4. How We Share Information

We share it only:

• with service providers that process data on our behalf — including hosting (Netlify), analytics (Google Analytics 4, including IP address, session behavior, and GCLID data; Microsoft Clarity for session replays; Hotjar if enabled), advertising (Google Ads/DoubleClick, Facebook Pixel), automation (Zapier), payment processing, parts suppliers, diagnostic partners, and email/SMS gateways;
• with insurance companies to validate or settle repairs covered by a policy;
• with law‑enforcement or regulators when legally required;
• in connection with a business transfer such as a merger or acquisition;
• with others only when you give explicit consent (e.g., publishing a testimonial).

A current list of service‑provider categories is available on request.

5. Cookies and Similar Technologies

We use essential, analytics, functional, and advertising cookies. You may disable cookies in your browser; some functionality may be limited.

• Opt out of Google Analytics: https://tools.google.com/dlpage/gaoptout
• Opt out of interest‑based ads: http://optout.aboutads.info

The Site recognises the Global Privacy Control (GPC) signal and other legally mandated Universal Opt-Out Mechanisms (UOOMs), such as those required by Colorado, Texas, and other state privacy laws.

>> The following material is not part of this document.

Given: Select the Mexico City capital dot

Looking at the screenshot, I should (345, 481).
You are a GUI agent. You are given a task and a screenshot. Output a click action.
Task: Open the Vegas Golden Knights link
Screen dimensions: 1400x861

6. Analytics, Advertising & Third‑Party Services

Our primary third‑party tools include Google Analytics 4, Google Ads & DoubleClick, Microsoft Clarity, Facebook Pixel, Netlify (hosting & forms), Zapier (automation), Google Maps (location embedded on the contact page), social‑media widgets, and PCI DSS‑compliant payment processors. These providers may set their own cookies and collect data under their respective privacy policies.

7. Data Retention

We keep personal information only as long as necessary for the purposes described here or as required by law. Routine system backups are deleted after 30 days. Inquiry and service records (including invoices) are retained for up to seven years to meet accounting and warranty obligations.

8. Security

We employ administrative, technical, and physical safeguards — including HTTPS, encryption in transit and at rest, firewalls, 24×7 security monitoring, access‑control lists, input sanitisation, rate‑limiting, and locked premises, and secure disposal of physical records and equipment at end‑of‑life — to protect information. Card data is handled exclusively by a PCI DSS‑certified processor. No system is perfectly secure.

9. Your Rights

Depending on your jurisdiction, you may have the right to access, correct, delete, or restrict personal information, to object to certain uses, or to receive a portable copy of your data.

• Marketing communications: click "unsubscribe" in any marketing email, email cpr4yourcar@gmail.com, or call (440) 667‑8281 to update preferences.
• California residents: you may have additional rights under the CCPA/CPRA, including the right to opt out of the "sharing" of personal information for cross‑context behavioural advertising. We do not sell personal information.

10. Do Not Track

The Site does not respond to browser‑initiated "Do Not Track" signals. We do respect legally recognised opt‑out signals such as the GPC (see Section 5).

11. Children

The Site and our services are not directed to children under 13 years of age, and we do not knowingly collect their personal information. If you believe we have done so, contact us and we will delete the data.

12. International Transfers

We are located in the United States. If you access the Site from outside the U.S., you consent to the transfer of your information to the U.S., which may have different data-protection laws from those in your country. If you are located in the EU or UK, personal data is transferred pursuant to the EU-U.S. Data Privacy Framework (DPF) or, where applicable, the Standard Contractual Clauses (SCCs) with supplementary safeguards.

13. Contact Us

14. Changes to This Policy

We may update this Privacy Policy from time to time. We will post the revised version on this page and update the "Last Updated" date. Continued use of the Site after changes constitutes acceptance of the revised Policy.